[proofplan]
We first reduce the theorem from an arbitrary finite closed interval $[a,b]$ to the interval $[0,1]$ by an affine change of variables, treating the degenerate case $a=b$ separately. On $[0,1]$, we approximate the transported function by its Bernstein polynomials.
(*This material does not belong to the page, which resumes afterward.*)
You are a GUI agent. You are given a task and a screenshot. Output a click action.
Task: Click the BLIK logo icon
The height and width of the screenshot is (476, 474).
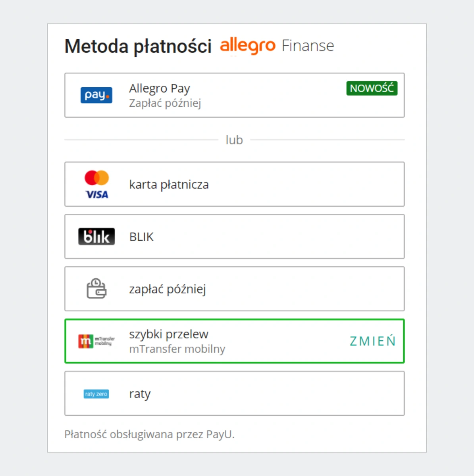96,236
The Bernstein error is written as a weighted average, split into indices near $t$ and far from $t$, with [uniform continuity](/page/Uniform%20Continuity) controlling the near part and the binomial variance identity controlling the far part uniformly in $t$.
[/proofplan]
[step:Dispose of the degenerate interval case]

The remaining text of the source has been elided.